La percezione visiva come un processo culturale primario ha assunto un ruolo di egemonia nella costruzione della conoscenza. L’occhio e l’intero sistema sensoriale sono gli strumenti che ci consentono di superare la separazione tra noi e il mondo che ci circonda. Il ponte di luce che ci mette in contatto con la realtà esterna porta al cervello informazioni indispensabili per la nostra vita e per la nostra stessa sopravvivenza. Dei nostri cinque sensi, indubbiamente la vista è quello dal quale ricaviamo il maggior numero di informazioni sulla realtà che ci circonda. Secondo una stima effettuata da Matthew P. Murgio (1969) l’apprendimento nell’essere umano avviene per circa l’83% attraverso la vista, soltanto il 10% dall’udito, il resto dagli altri sensi. La prevalenza della visione risulta schiacciante, tanto che si può affermare con il filosofo del linguaggio Ludwig Wittgenstein che
“Io so” ha un significato primitivo quanto “io vedo” come l’espressione inglese ‘I see’, equivale a ‘Io ho capito’ ed ‘Io vedo’.
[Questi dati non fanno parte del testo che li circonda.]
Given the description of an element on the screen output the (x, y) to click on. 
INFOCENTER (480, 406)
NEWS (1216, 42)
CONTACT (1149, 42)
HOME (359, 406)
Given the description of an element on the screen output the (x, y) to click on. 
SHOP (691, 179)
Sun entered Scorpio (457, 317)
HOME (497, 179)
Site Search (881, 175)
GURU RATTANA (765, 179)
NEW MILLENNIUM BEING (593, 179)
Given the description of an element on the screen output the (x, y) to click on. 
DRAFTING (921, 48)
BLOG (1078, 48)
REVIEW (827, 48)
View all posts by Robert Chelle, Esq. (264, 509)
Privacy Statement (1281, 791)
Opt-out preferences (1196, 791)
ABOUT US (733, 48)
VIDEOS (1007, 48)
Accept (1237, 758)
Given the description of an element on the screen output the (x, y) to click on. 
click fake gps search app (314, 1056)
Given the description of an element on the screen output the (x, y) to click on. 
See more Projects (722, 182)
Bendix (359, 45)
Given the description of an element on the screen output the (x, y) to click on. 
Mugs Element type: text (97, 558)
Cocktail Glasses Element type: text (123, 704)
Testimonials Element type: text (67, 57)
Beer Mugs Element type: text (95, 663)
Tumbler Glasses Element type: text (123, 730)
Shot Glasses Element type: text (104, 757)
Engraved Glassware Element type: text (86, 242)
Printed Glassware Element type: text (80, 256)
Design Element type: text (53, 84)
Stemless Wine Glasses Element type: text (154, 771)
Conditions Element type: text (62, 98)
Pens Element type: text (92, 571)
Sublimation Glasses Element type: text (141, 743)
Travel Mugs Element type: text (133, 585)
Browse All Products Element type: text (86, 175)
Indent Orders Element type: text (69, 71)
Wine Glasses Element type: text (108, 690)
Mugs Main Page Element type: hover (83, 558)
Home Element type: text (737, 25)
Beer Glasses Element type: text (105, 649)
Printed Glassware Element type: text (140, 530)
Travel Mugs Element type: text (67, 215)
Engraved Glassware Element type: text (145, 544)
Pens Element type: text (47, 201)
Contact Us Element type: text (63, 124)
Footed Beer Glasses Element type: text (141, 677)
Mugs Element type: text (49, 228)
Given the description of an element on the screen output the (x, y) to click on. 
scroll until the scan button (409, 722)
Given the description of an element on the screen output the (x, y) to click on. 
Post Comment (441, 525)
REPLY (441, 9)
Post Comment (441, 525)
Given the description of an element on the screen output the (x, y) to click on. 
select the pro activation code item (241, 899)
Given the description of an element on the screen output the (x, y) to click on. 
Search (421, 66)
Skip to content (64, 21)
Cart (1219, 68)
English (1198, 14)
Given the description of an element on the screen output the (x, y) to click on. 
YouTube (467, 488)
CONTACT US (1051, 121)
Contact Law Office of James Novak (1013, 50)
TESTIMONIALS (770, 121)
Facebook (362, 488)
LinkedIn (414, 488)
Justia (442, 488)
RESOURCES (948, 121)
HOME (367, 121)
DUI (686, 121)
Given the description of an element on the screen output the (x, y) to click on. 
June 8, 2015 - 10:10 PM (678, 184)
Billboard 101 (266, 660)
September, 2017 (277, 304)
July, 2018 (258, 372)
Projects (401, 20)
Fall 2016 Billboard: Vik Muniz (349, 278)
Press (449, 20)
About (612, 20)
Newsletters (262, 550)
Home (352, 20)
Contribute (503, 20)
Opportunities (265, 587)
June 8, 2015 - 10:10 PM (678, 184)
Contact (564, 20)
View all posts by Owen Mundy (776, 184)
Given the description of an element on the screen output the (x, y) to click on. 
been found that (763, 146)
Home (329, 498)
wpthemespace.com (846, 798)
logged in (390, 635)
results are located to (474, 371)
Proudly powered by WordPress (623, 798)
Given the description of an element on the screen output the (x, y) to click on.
In sanscrito, il termine Veda, che significa conoscenza, ha la stessa radice del latino vid-ere, vedere, a prova che tale processo conoscitivo non è esclusivo della cultura occidentale. Si potrebbe affermare che l’intera storia del pensiero umano potrebbe essere riscritta nei termini di un confronto tra l’occhio e la mente: storia che non possiamo qui ripercorrere, quindi partiamo direttamente dall’epoca moderna. E precisamente dal 9 luglio 1839 quando al procedimento fotografico di Louis Jacque Mandè Daguerre (1787- 1851), scenografo e creatore di diorami, viene concesso il brevetto dall’Accademia delle Scienze di Parigi.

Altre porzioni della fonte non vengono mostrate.